*Provided records*:
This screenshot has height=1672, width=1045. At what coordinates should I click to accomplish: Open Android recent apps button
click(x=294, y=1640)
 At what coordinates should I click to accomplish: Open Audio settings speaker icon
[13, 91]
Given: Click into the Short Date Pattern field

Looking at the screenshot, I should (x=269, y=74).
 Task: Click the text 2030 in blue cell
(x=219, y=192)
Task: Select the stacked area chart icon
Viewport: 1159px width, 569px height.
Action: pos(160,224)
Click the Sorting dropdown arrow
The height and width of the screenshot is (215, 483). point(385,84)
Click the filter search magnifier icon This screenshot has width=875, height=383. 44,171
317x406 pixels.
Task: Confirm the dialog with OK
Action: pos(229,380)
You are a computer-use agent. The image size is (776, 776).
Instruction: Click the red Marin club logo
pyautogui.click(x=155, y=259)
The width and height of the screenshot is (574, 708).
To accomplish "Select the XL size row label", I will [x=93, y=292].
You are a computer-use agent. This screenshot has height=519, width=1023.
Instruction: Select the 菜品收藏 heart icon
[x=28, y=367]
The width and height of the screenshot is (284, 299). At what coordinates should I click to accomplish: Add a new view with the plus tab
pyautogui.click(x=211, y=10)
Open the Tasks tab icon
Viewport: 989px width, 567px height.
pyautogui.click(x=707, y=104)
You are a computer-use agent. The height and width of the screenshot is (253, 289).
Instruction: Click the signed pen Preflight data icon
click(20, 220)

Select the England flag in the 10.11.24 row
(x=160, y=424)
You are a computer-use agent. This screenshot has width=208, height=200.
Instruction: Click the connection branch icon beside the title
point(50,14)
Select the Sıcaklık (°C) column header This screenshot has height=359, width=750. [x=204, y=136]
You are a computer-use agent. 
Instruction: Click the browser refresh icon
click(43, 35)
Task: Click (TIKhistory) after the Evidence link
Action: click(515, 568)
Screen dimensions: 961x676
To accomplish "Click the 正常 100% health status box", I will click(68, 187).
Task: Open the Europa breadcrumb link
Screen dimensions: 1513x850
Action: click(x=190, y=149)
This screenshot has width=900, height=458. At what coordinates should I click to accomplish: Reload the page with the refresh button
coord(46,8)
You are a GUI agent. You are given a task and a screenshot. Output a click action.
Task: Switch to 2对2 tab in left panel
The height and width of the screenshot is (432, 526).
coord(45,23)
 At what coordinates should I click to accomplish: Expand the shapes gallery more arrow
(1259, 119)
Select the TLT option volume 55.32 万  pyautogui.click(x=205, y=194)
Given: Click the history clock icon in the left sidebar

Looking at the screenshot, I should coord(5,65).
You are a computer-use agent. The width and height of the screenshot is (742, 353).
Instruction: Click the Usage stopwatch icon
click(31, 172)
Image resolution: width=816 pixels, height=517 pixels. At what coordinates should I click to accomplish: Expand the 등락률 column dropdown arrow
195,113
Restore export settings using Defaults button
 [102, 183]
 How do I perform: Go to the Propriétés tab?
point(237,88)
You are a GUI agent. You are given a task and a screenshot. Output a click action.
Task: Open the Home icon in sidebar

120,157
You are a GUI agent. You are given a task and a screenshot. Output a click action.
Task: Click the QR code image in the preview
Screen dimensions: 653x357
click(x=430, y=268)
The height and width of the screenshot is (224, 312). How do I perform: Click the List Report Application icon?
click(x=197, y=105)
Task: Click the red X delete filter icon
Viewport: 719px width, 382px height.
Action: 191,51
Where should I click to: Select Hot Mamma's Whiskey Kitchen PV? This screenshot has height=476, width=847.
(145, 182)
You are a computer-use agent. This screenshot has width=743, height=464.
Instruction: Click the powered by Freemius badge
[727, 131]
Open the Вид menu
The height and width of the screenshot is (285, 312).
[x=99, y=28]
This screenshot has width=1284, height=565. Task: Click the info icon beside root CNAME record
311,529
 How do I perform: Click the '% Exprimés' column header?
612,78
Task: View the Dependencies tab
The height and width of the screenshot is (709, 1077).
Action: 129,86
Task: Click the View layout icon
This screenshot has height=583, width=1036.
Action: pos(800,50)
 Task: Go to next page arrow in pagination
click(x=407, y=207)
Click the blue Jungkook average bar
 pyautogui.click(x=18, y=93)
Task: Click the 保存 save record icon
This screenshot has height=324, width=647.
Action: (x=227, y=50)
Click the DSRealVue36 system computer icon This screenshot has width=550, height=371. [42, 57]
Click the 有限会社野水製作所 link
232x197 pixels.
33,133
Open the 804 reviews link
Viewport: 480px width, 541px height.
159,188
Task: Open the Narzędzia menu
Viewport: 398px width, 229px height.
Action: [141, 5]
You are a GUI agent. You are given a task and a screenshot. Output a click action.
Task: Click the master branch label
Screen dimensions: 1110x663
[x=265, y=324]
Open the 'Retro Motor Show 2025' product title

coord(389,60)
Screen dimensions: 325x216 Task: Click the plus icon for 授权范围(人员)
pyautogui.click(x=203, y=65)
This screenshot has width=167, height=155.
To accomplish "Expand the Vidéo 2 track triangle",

*Activity*: Give all the lines above again, exactly.

*Result of this task*:
This screenshot has height=1672, width=1045. At what coordinates should I click to accomplish: Open Android recent apps button
click(x=294, y=1640)
 At what coordinates should I click to accomplish: Open Audio settings speaker icon
[13, 91]
Given: Click into the Short Date Pattern field

Looking at the screenshot, I should (x=269, y=74).
 Task: Click the text 2030 in blue cell
(x=219, y=192)
Task: Select the stacked area chart icon
Viewport: 1159px width, 569px height.
Action: pos(160,224)
Click the Sorting dropdown arrow
The height and width of the screenshot is (215, 483). point(385,84)
Click the filter search magnifier icon This screenshot has width=875, height=383. 44,171
317x406 pixels.
Task: Confirm the dialog with OK
Action: pos(229,380)
You are a computer-use agent. The image size is (776, 776).
Instruction: Click the red Marin club logo
pyautogui.click(x=155, y=259)
The width and height of the screenshot is (574, 708).
To accomplish "Select the XL size row label", I will [x=93, y=292].
You are a computer-use agent. This screenshot has height=519, width=1023.
Instruction: Select the 菜品收藏 heart icon
[x=28, y=367]
The width and height of the screenshot is (284, 299). At what coordinates should I click to accomplish: Add a new view with the plus tab
pyautogui.click(x=211, y=10)
Open the Tasks tab icon
Viewport: 989px width, 567px height.
pyautogui.click(x=707, y=104)
You are a computer-use agent. The height and width of the screenshot is (253, 289).
Instruction: Click the signed pen Preflight data icon
click(20, 220)

Select the England flag in the 10.11.24 row
(x=160, y=424)
You are a computer-use agent. This screenshot has width=208, height=200.
Instruction: Click the connection branch icon beside the title
point(50,14)
Select the Sıcaklık (°C) column header This screenshot has height=359, width=750. [x=204, y=136]
You are a computer-use agent. 
Instruction: Click the browser refresh icon
click(43, 35)
Task: Click (TIKhistory) after the Evidence link
Action: click(515, 568)
Screen dimensions: 961x676
To accomplish "Click the 正常 100% health status box", I will click(68, 187).
Task: Open the Europa breadcrumb link
Screen dimensions: 1513x850
Action: click(x=190, y=149)
This screenshot has width=900, height=458. At what coordinates should I click to accomplish: Reload the page with the refresh button
coord(46,8)
You are a GUI agent. You are given a task and a screenshot. Output a click action.
Task: Switch to 2对2 tab in left panel
The height and width of the screenshot is (432, 526).
coord(45,23)
 At what coordinates should I click to accomplish: Expand the shapes gallery more arrow
(1259, 119)
Select the TLT option volume 55.32 万  pyautogui.click(x=205, y=194)
Given: Click the history clock icon in the left sidebar

Looking at the screenshot, I should coord(5,65).
You are a computer-use agent. The width and height of the screenshot is (742, 353).
Instruction: Click the Usage stopwatch icon
click(31, 172)
Image resolution: width=816 pixels, height=517 pixels. At what coordinates should I click to accomplish: Expand the 등락률 column dropdown arrow
195,113
Restore export settings using Defaults button
 [102, 183]
 How do I perform: Go to the Propriétés tab?
point(237,88)
You are a GUI agent. You are given a task and a screenshot. Output a click action.
Task: Open the Home icon in sidebar

120,157
You are a GUI agent. You are given a task and a screenshot. Output a click action.
Task: Click the QR code image in the preview
Screen dimensions: 653x357
click(x=430, y=268)
The height and width of the screenshot is (224, 312). How do I perform: Click the List Report Application icon?
click(x=197, y=105)
Task: Click the red X delete filter icon
Viewport: 719px width, 382px height.
Action: 191,51
Where should I click to: Select Hot Mamma's Whiskey Kitchen PV? This screenshot has height=476, width=847.
(145, 182)
You are a computer-use agent. This screenshot has width=743, height=464.
Instruction: Click the powered by Freemius badge
[727, 131]
Open the Вид menu
The height and width of the screenshot is (285, 312).
[x=99, y=28]
This screenshot has width=1284, height=565. Task: Click the info icon beside root CNAME record
311,529
 How do I perform: Click the '% Exprimés' column header?
612,78
Task: View the Dependencies tab
The height and width of the screenshot is (709, 1077).
Action: 129,86
Task: Click the View layout icon
This screenshot has height=583, width=1036.
Action: pos(800,50)
 Task: Go to next page arrow in pagination
click(x=407, y=207)
Click the blue Jungkook average bar
 pyautogui.click(x=18, y=93)
Task: Click the 保存 save record icon
This screenshot has height=324, width=647.
Action: (x=227, y=50)
Click the DSRealVue36 system computer icon This screenshot has width=550, height=371. [42, 57]
Click the 有限会社野水製作所 link
232x197 pixels.
33,133
Open the 804 reviews link
Viewport: 480px width, 541px height.
159,188
Task: Open the Narzędzia menu
Viewport: 398px width, 229px height.
Action: [141, 5]
You are a GUI agent. You are given a task and a screenshot. Output a click action.
Task: Click the master branch label
Screen dimensions: 1110x663
[x=265, y=324]
Open the 'Retro Motor Show 2025' product title

coord(389,60)
Screen dimensions: 325x216 Task: Click the plus icon for 授权范围(人员)
pyautogui.click(x=203, y=65)
This screenshot has width=167, height=155.
To accomplish "Expand the Vidéo 2 track triangle",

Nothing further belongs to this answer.